38. AWS CLI, SDK & API Limits

AWS CLI, SDK & API Limits#

When you move beyond the AWS Console, you interact with AWS programmatically — through the CLI for scripts and automation, through SDKs for application code, and directly via HTTP APIs when you need full control. Understanding how these tools work, how credentials are resolved, and how to handle the rate limits AWS enforces on every API call is essential for building reliable, production-grade applications.

AWS CLI#

The AWS CLI is a unified command-line tool that lets you manage AWS services from your terminal 🔗. After installing it, you configure it with aws configure, which writes credentials and a default region to ~/.aws/credentials and ~/.aws/config.

Named profiles let you manage multiple accounts or roles without overwriting your defaults 🔗. You create them with aws configure --profile <name> and invoke them with the --profile flag or the AWS_PROFILE environment variable:

aws s3 ls --profile production

This is the standard pattern when working across dev, staging, and production accounts from the same machine.

CLI pagination becomes important when a command returns more results than a single API response can carry. Two flags control this:

--page-size controls how many items are fetched per API call (affects network traffic and timeout risk, not output size).
--max-items caps the total number of items returned to your terminal.

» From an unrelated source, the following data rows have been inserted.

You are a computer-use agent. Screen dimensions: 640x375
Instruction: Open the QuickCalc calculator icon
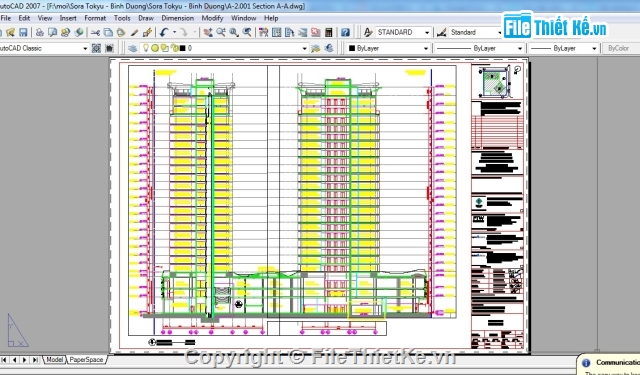[x=329, y=32]
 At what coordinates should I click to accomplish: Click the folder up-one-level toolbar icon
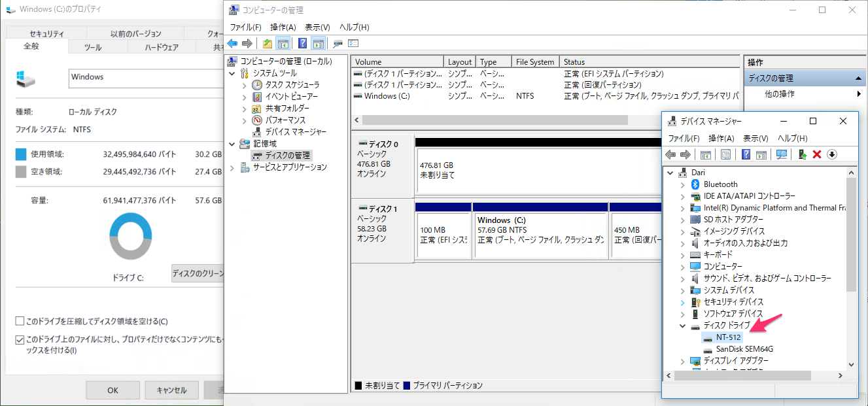coord(268,44)
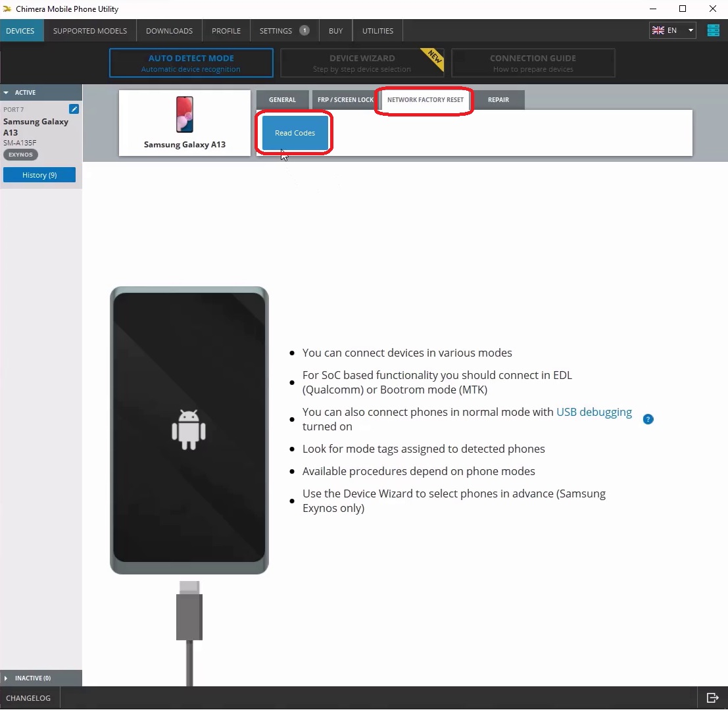This screenshot has height=710, width=728.
Task: Click the Android robot icon on phone
Action: 189,430
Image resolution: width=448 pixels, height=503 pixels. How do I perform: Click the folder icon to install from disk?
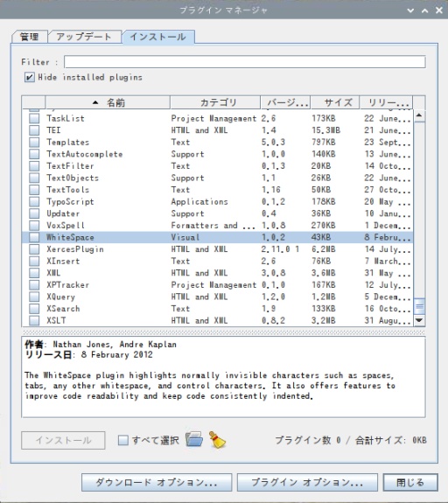coord(194,439)
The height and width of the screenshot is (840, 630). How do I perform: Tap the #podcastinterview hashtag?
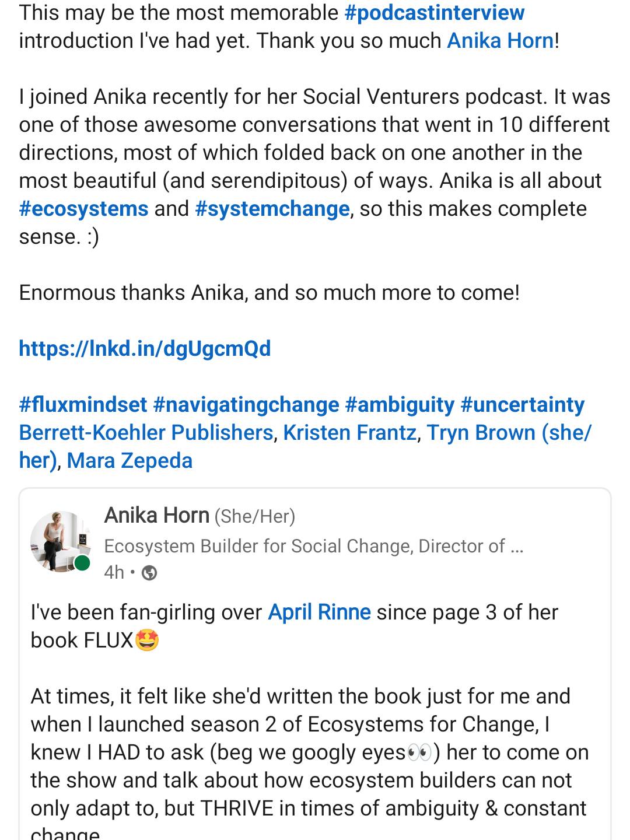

aws dynamodb scan --table-name Orders --page-size 100 --max-items 500

If there are more results beyond --max-items, the CLI returns a NextToken you can pass with --starting-token to continue 🔗. This is especially relevant for exam questions about efficiently handling large result sets without overwhelming the CLI or hitting timeouts.

AWS SDKs#

AWS SDKs are available for most major languages — Python (boto3), JavaScript/TypeScript, Java, Go, .NET, Ruby, PHP, and more 🔗. They wrap the raw HTTP API calls, handle request signing (SigV4), and surface service responses as native language objects. In application code, you will almost always use an SDK rather than crafting raw API requests.

The credential chain is the ordered sequence the SDK follows to find credentials automatically 🔗. It resolves credentials in this priority order:

Explicit code-level credentials (not recommended — avoid hardcoding)
Environment variables (AWS_ACCESS_KEY_ID, AWS_SECRET_ACCESS_KEY, AWS_SESSION_TOKEN)
AWS shared credentials file (~/.aws/credentials)
AWS config file (~/.aws/config)
Container credentials (ECS task role)
EC2 instance profile / ECS task role via the metadata service (IMDSv2)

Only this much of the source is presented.